==== RECORDS FOR PROCESSING ====

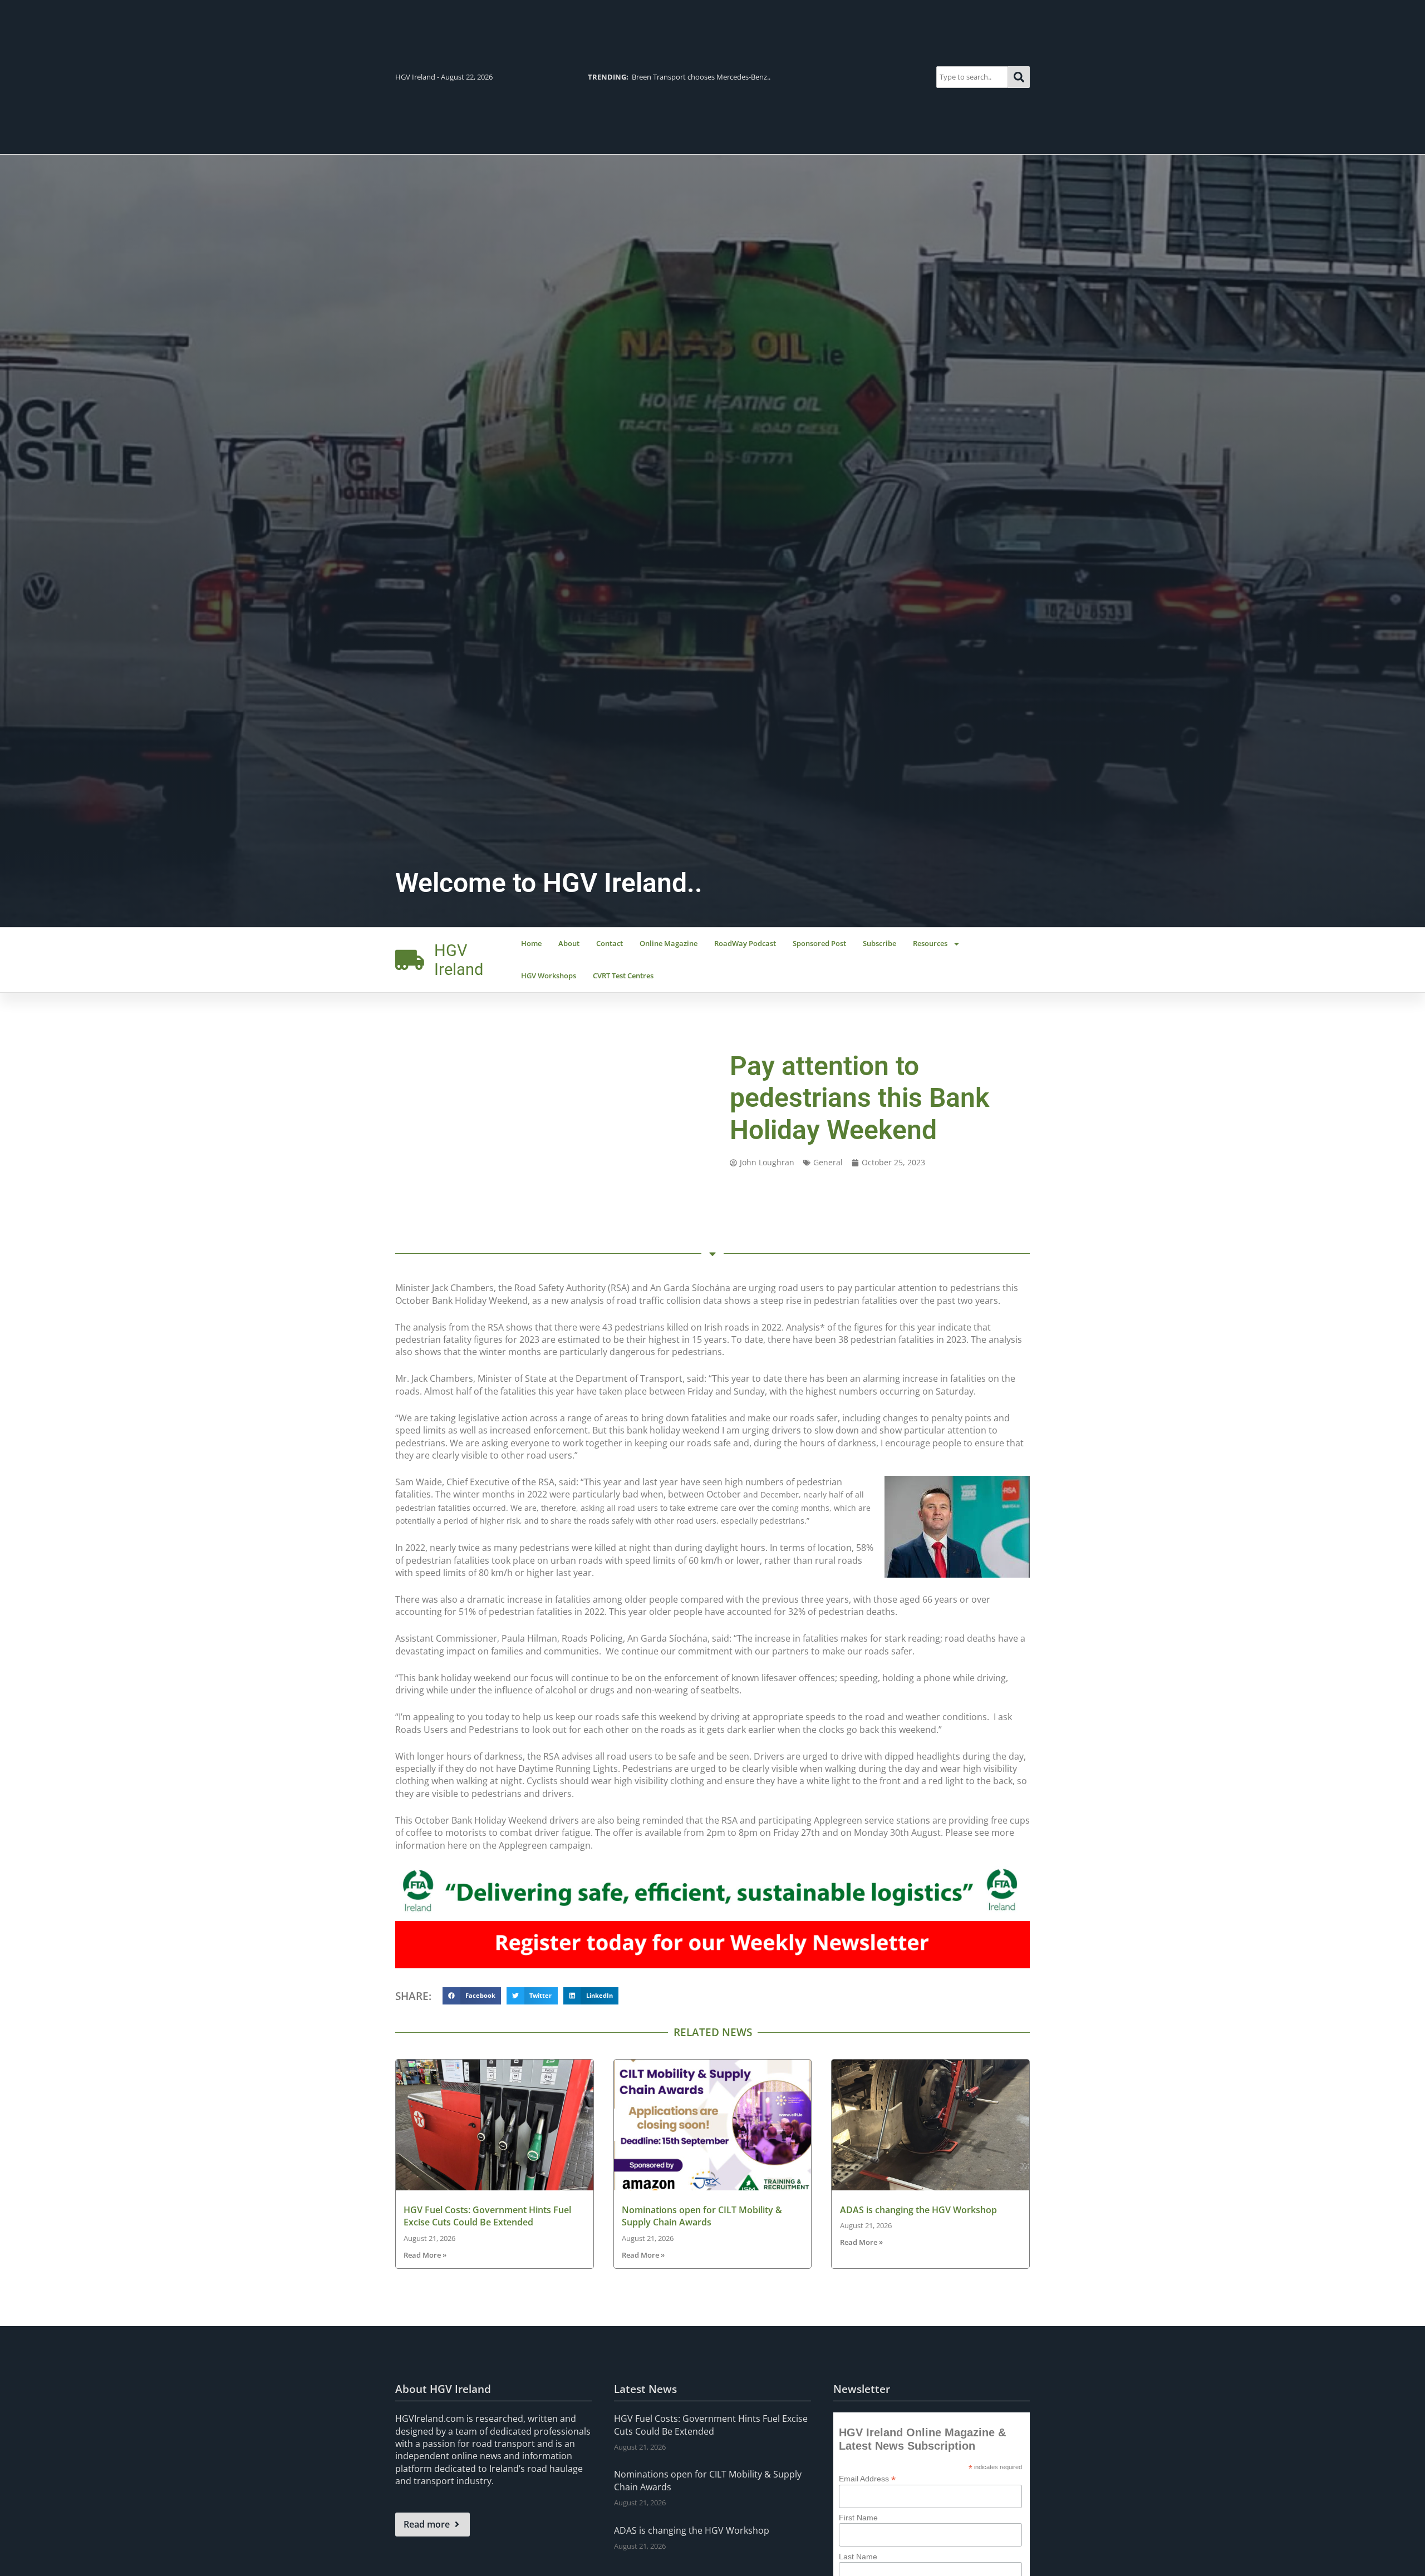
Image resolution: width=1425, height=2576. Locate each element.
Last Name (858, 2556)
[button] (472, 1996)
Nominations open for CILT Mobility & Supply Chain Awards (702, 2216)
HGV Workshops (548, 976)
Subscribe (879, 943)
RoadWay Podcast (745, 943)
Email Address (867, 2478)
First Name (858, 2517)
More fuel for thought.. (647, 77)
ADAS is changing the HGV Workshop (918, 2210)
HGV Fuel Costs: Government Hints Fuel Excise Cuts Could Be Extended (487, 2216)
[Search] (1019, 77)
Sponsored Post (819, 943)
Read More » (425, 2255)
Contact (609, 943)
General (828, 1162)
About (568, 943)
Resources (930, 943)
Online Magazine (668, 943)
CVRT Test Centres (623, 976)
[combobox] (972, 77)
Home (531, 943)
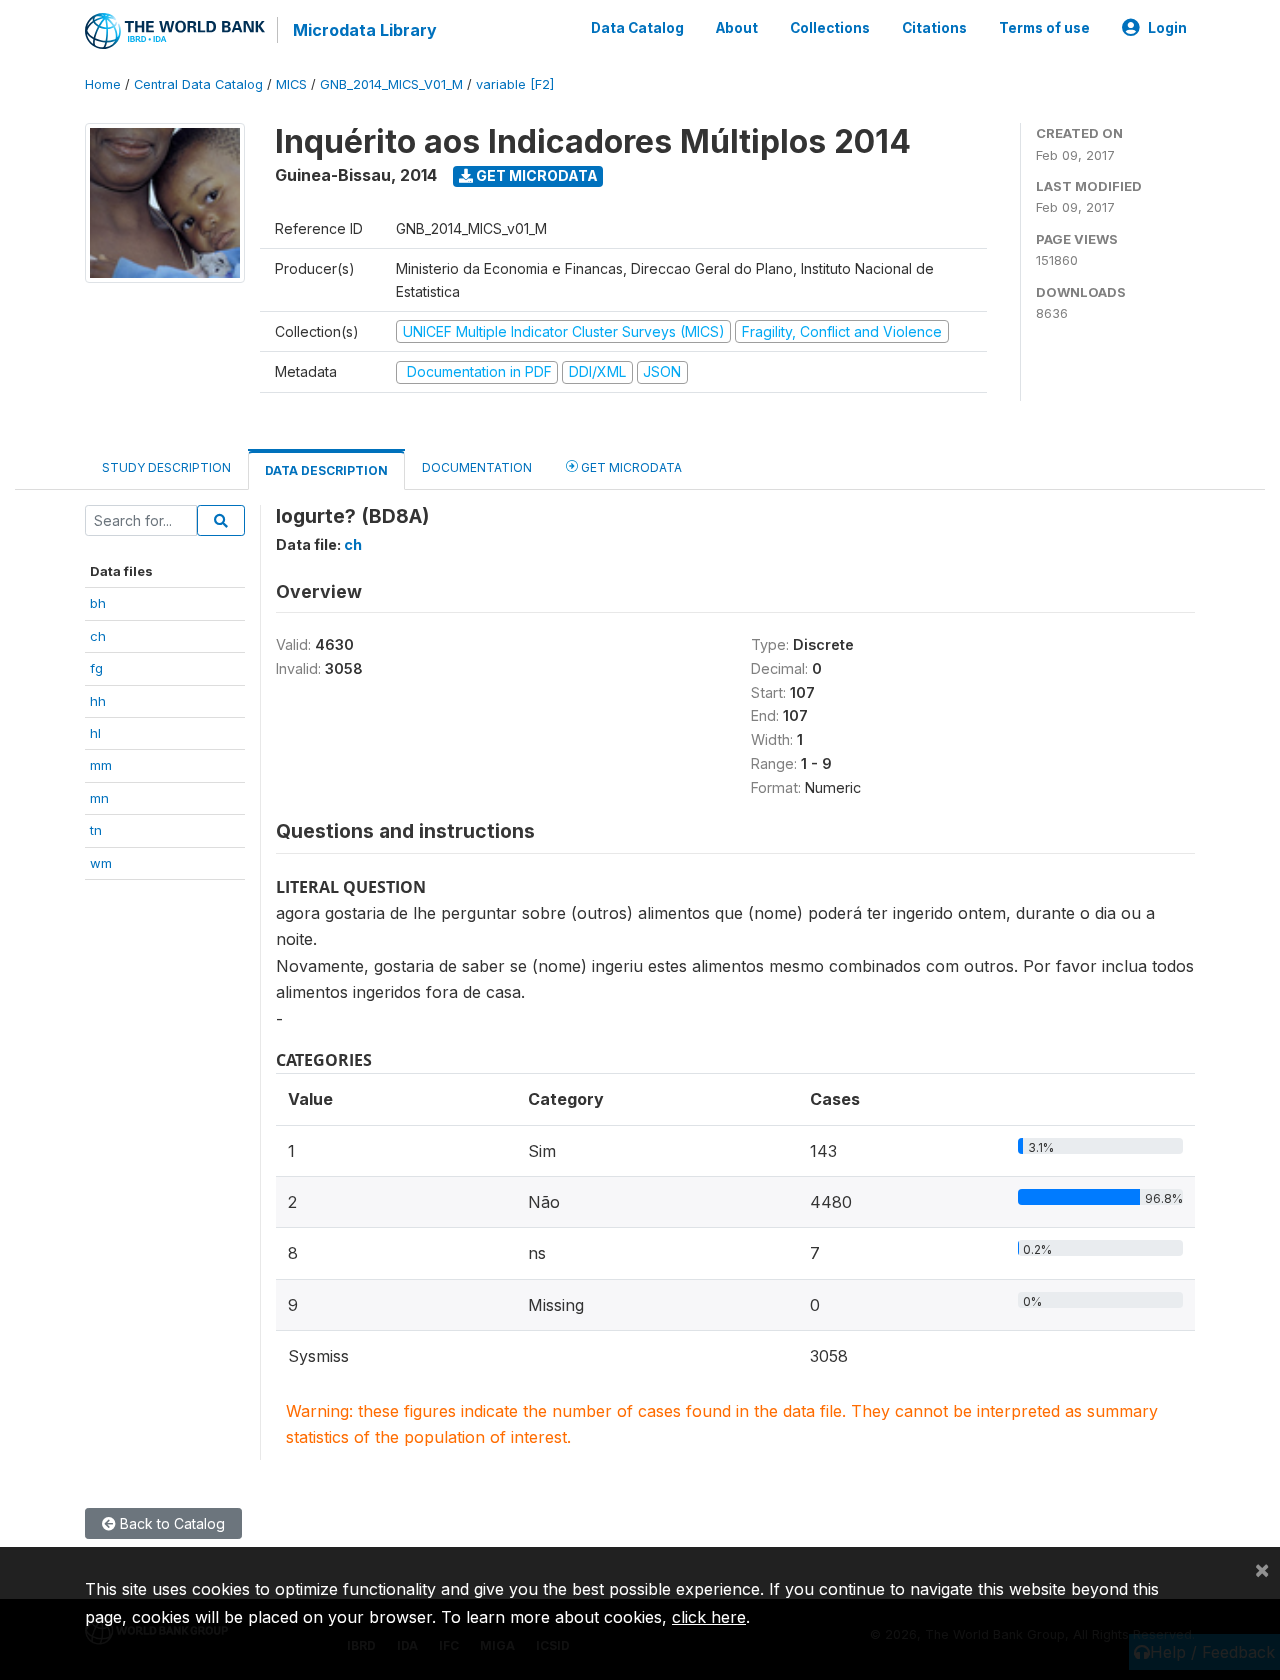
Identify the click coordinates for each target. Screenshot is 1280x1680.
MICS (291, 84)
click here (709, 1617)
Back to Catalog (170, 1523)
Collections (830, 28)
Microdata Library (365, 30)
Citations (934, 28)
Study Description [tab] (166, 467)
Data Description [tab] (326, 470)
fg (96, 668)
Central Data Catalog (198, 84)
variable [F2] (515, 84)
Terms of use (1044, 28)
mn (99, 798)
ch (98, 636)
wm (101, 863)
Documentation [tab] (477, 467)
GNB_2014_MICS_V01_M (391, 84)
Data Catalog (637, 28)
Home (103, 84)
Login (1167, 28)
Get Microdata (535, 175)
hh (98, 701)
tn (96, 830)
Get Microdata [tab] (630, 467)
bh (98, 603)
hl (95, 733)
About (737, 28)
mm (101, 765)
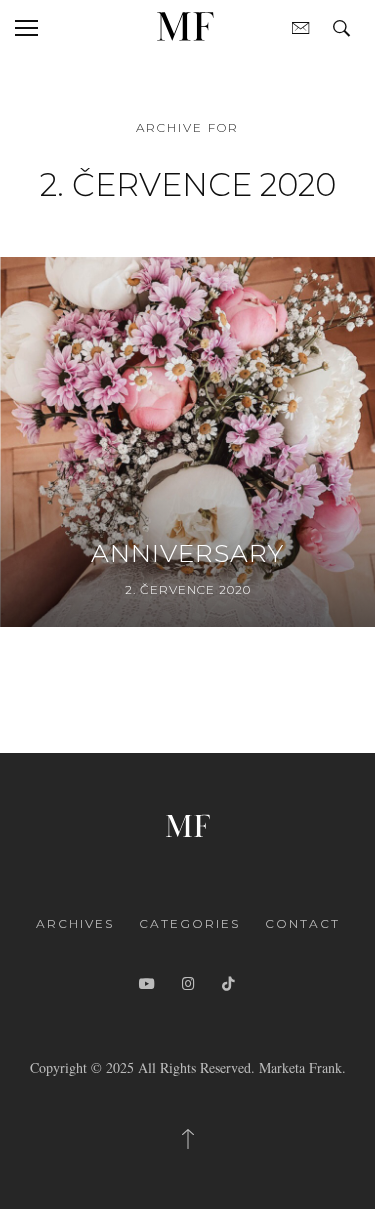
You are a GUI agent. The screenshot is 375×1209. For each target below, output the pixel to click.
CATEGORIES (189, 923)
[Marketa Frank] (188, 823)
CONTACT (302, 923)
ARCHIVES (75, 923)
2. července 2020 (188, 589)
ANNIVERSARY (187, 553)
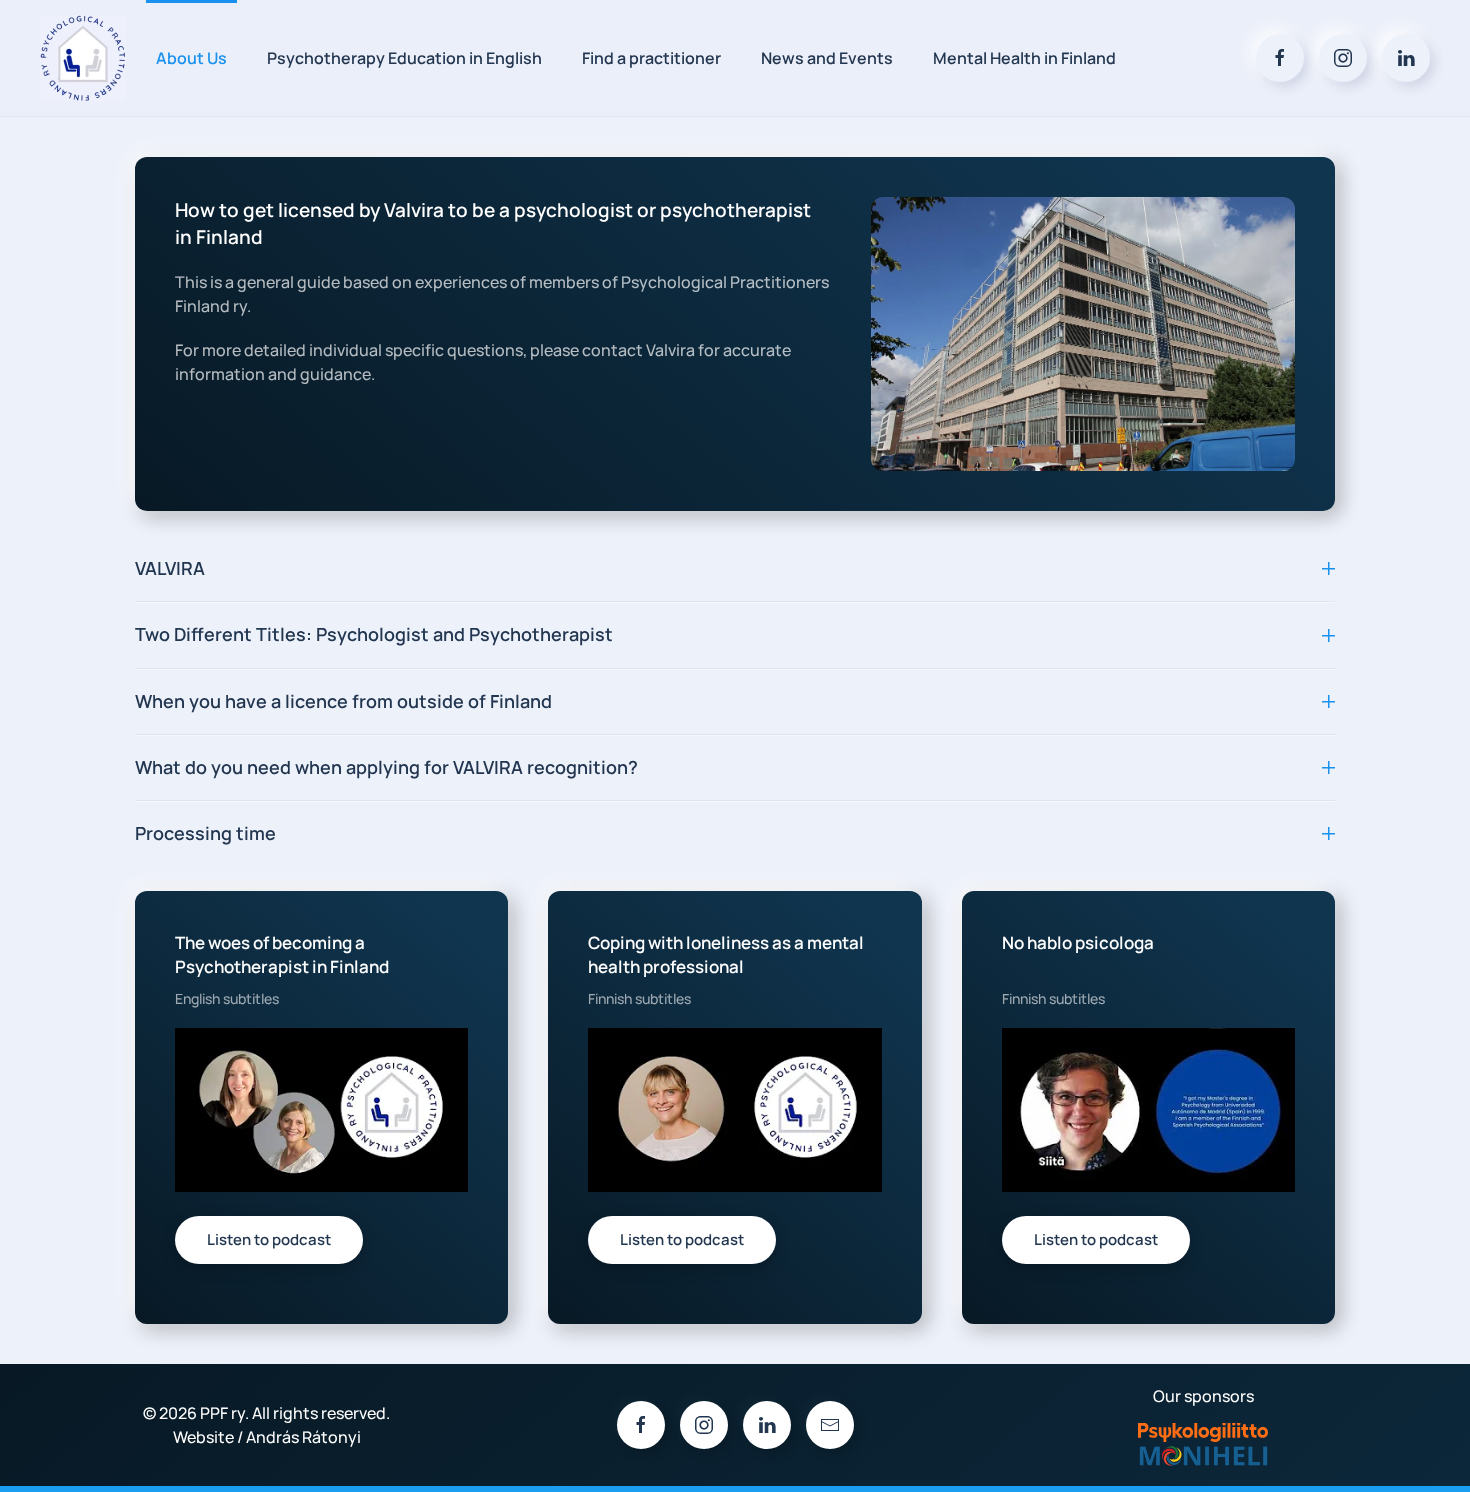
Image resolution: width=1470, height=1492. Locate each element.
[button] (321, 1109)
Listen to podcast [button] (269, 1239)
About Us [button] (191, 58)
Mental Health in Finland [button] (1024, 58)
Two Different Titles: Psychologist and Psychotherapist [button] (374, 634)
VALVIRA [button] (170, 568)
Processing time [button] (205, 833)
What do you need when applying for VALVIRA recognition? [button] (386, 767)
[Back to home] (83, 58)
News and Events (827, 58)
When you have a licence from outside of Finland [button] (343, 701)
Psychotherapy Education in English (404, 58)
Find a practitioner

====

• _WHAT IS EXPECTED_
All that is wanted is each line, word for word, from the first line of the data to the one holding "Online Magazine (668, 943)", with the pictures left out.

• _SOLUTION FOR THIS TASK_
Image resolution: width=1425, height=2576. Locate each element.
Last Name (858, 2556)
[button] (472, 1996)
Nominations open for CILT Mobility & Supply Chain Awards (702, 2216)
HGV Workshops (548, 976)
Subscribe (879, 943)
RoadWay Podcast (745, 943)
Email Address (867, 2478)
First Name (858, 2517)
More fuel for thought.. (647, 77)
ADAS is changing the HGV Workshop (918, 2210)
HGV Fuel Costs: Government Hints Fuel Excise Cuts Could Be Extended (487, 2216)
[Search] (1019, 77)
Sponsored Post (819, 943)
Read More » (425, 2255)
Contact (609, 943)
General (828, 1162)
About (568, 943)
Resources (930, 943)
Online Magazine (668, 943)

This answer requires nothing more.